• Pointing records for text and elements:
◇ ◇ ◇
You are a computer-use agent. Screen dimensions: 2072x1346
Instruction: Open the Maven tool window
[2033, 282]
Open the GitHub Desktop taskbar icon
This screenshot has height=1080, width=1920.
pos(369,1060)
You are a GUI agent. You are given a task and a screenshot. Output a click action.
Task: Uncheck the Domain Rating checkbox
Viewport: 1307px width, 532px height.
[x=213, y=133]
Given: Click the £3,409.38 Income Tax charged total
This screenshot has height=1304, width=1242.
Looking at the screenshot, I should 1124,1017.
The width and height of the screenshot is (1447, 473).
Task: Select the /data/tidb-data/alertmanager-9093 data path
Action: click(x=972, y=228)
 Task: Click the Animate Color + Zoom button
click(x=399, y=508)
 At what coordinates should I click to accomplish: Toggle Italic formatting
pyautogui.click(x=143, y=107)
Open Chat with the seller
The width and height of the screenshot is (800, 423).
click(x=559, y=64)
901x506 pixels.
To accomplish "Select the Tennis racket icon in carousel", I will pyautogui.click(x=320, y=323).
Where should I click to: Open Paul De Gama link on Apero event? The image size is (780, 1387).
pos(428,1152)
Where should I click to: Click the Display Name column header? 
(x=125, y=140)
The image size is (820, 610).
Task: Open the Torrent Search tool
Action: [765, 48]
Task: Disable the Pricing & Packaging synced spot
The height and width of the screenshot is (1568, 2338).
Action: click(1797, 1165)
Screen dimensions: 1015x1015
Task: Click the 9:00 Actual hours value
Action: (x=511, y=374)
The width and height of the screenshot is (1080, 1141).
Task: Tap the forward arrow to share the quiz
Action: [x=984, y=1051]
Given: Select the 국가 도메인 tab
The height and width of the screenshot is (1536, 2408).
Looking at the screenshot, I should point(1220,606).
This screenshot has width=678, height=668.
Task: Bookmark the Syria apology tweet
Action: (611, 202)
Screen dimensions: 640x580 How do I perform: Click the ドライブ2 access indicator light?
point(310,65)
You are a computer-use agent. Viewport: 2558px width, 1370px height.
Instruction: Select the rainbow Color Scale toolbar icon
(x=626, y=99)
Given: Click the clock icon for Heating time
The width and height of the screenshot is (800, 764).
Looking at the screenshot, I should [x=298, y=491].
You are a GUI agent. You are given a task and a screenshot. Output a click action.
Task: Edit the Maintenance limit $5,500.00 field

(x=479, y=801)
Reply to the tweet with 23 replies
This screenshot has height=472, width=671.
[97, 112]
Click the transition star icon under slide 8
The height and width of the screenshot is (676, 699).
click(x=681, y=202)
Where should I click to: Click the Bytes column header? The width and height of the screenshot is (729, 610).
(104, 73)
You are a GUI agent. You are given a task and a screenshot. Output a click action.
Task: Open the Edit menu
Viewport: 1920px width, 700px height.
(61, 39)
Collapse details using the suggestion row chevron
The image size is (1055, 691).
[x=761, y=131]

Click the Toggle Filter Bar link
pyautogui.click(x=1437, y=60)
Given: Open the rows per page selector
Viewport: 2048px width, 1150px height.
◇ ◇ ◇
• What is required: Please lay out every line of the listing above as a numbered list, leaving out the blank lines.

• Correct result:
1. You are a computer-use agent. Screen dimensions: 2072x1346
2. Instruction: Open the Maven tool window
3. [2033, 282]
4. Open the GitHub Desktop taskbar icon
5. This screenshot has height=1080, width=1920.
6. pos(369,1060)
7. You are a GUI agent. You are given a task and a screenshot. Output a click action.
8. Task: Uncheck the Domain Rating checkbox
9. Viewport: 1307px width, 532px height.
10. [x=213, y=133]
11. Given: Click the £3,409.38 Income Tax charged total
12. This screenshot has height=1304, width=1242.
13. Looking at the screenshot, I should 1124,1017.
14. The width and height of the screenshot is (1447, 473).
15. Task: Select the /data/tidb-data/alertmanager-9093 data path
16. Action: click(x=972, y=228)
17.  Task: Click the Animate Color + Zoom button
18. click(x=399, y=508)
19.  At what coordinates should I click to accomplish: Toggle Italic formatting
20. pyautogui.click(x=143, y=107)
21. Open Chat with the seller
22. The width and height of the screenshot is (800, 423).
23. click(x=559, y=64)
24. 901x506 pixels.
25. To accomplish "Select the Tennis racket icon in carousel", I will pyautogui.click(x=320, y=323).
26. Where should I click to: Open Paul De Gama link on Apero event? The image size is (780, 1387).
27. pos(428,1152)
28. Where should I click to: Click the Display Name column header? 
29. (x=125, y=140)
30. The image size is (820, 610).
31. Task: Open the Torrent Search tool
32. Action: [765, 48]
33. Task: Disable the Pricing & Packaging synced spot
34. The height and width of the screenshot is (1568, 2338).
35. Action: click(1797, 1165)
36. Screen dimensions: 1015x1015
37. Task: Click the 9:00 Actual hours value
38. Action: (x=511, y=374)
39. The width and height of the screenshot is (1080, 1141).
40. Task: Tap the forward arrow to share the quiz
41. Action: [x=984, y=1051]
42. Given: Select the 국가 도메인 tab
43. The height and width of the screenshot is (1536, 2408).
44. Looking at the screenshot, I should point(1220,606).
45. This screenshot has width=678, height=668.
46. Task: Bookmark the Syria apology tweet
47. Action: (611, 202)
48. Screen dimensions: 640x580 How do I perform: Click the ドライブ2 access indicator light?
49. point(310,65)
50. You are a computer-use agent. Viewport: 2558px width, 1370px height.
51. Instruction: Select the rainbow Color Scale toolbar icon
52. (x=626, y=99)
53. Given: Click the clock icon for Heating time
54. The width and height of the screenshot is (800, 764).
55. Looking at the screenshot, I should [x=298, y=491].
56. You are a GUI agent. You are given a task and a screenshot. Output a click action.
57. Task: Edit the Maintenance limit $5,500.00 field
58. (x=479, y=801)
59. Reply to the tweet with 23 replies
60. This screenshot has height=472, width=671.
61. [97, 112]
62. Click the transition star icon under slide 8
63. The height and width of the screenshot is (676, 699).
64. click(x=681, y=202)
65. Where should I click to: Click the Bytes column header? The width and height of the screenshot is (729, 610).
66. (104, 73)
67. You are a GUI agent. You are given a task and a screenshot. Output a click action.
68. Task: Open the Edit menu
69. Viewport: 1920px width, 700px height.
70. (61, 39)
71. Collapse details using the suggestion row chevron
72. The image size is (1055, 691).
73. [x=761, y=131]
74. Click the Toggle Filter Bar link
75. pyautogui.click(x=1437, y=60)
76. Given: Open the rows per page selector
77. Viewport: 2048px width, 1150px height.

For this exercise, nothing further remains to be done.